18.8.09
1984
Era una de las noches más frías que se recordaban. Una furgoneta llena de muebles aguardaba abajo. Mis hermanos y yo nos montamos en el coche como pudimos, entre maletas y ropas. Pegado a mí estaba el canario en su jaula. Sentía a todo el mundo muy activo y yo, que había ayudado, estaba muy cansada. Me pasaban imágenes de esa tarde por la cabeza. Muchos trastos, movimientos, lágrimas. Ayudando a sacar un mueble encontré un bulto rosa. Era la bici de la Nancy que había pedido para reyes. Y el canario seguía piando en mi oreja. No paró ni cuando llegamos a casa de mis tíos. Ellos se ofrecieron a ayudarnos a trasladar los muebles en su furgoneta y vendrían con nosotros hasta “ese sitio nuevo”. Pero antes teníamos que comernos las uvas. Ellos reían, se tomaban a broma los petardos, los fuegos artificiales.
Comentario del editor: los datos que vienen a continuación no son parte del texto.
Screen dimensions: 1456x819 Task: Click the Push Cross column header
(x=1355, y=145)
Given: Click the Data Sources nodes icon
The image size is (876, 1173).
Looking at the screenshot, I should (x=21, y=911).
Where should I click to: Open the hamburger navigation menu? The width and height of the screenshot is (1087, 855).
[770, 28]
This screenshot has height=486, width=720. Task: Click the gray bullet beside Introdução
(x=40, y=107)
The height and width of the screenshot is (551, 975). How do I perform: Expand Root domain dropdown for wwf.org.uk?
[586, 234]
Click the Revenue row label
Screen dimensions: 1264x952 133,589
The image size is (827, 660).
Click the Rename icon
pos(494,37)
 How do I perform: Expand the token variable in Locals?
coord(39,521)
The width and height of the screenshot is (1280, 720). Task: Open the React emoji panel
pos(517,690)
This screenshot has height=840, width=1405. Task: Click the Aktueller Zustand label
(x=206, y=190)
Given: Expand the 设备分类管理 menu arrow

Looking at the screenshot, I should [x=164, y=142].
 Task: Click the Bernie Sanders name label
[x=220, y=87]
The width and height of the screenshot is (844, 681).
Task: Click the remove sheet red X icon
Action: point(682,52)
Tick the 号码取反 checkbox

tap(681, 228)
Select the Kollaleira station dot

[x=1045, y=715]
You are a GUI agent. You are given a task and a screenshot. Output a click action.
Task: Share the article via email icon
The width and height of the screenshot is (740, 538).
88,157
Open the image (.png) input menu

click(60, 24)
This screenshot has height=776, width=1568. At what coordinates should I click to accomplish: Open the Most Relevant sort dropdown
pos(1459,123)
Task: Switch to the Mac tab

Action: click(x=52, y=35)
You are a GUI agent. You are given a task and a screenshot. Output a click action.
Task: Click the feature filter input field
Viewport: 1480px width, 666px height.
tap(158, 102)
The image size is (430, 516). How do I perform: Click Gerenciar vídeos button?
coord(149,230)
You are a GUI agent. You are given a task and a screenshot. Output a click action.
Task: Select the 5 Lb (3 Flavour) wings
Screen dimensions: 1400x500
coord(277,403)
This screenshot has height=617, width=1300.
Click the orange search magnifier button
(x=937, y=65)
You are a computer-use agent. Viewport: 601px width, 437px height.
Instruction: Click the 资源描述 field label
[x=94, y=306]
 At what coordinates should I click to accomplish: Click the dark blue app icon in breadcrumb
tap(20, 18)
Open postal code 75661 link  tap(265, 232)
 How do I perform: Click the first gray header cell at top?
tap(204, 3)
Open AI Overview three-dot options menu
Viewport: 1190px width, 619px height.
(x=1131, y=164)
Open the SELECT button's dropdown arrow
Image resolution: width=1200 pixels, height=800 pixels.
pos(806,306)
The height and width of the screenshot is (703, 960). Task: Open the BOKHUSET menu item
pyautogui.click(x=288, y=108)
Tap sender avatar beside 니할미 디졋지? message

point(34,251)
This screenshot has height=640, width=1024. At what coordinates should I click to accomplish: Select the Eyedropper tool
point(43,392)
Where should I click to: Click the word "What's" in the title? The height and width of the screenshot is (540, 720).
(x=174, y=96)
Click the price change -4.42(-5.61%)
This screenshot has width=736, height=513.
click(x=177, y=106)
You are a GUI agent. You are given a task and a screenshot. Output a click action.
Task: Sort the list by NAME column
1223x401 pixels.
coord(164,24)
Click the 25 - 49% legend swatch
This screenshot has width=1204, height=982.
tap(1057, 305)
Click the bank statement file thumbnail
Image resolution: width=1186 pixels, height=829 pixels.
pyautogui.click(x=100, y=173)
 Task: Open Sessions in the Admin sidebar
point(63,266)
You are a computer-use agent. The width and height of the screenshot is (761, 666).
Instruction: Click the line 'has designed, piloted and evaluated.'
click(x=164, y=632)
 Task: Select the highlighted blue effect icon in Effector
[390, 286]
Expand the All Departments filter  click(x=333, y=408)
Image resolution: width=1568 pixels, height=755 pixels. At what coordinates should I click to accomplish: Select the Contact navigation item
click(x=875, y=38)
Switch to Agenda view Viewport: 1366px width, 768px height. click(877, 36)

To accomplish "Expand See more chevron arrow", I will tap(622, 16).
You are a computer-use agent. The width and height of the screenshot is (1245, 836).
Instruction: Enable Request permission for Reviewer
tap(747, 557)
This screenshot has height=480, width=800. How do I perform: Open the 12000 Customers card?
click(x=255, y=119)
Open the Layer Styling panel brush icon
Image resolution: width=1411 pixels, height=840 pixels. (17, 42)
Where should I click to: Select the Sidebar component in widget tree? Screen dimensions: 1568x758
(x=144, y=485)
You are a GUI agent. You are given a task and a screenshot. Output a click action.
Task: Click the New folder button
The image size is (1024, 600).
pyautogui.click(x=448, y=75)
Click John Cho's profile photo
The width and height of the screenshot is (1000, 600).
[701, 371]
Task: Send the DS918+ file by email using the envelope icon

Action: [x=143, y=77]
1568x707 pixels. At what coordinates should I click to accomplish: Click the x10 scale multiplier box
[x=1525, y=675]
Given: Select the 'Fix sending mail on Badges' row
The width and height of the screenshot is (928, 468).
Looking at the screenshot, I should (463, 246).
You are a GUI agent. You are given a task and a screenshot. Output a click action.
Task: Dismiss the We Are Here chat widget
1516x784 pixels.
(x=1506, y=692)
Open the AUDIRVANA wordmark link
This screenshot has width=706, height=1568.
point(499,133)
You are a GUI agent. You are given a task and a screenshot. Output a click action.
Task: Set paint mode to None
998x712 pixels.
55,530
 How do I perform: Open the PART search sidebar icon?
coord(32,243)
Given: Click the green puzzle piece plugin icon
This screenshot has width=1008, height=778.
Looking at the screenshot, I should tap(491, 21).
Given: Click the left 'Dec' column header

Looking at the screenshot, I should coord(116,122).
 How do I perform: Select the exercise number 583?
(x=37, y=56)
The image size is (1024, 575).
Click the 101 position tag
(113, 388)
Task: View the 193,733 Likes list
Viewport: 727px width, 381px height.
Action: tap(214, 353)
Mi familia y yo, no. Sin dormir volvimos a montarnos en el coche, a las dos de la mañana. Al amanecer llegamos a un pueblo fantasma. Mi madre, acostumbrada a la ciudad, lloraba. Mi padre iba de un lado a otro, preocupado. Mis hermanos y yo mirábamos. Ni siquiera nos percatamos cuando se fueron mis tíos.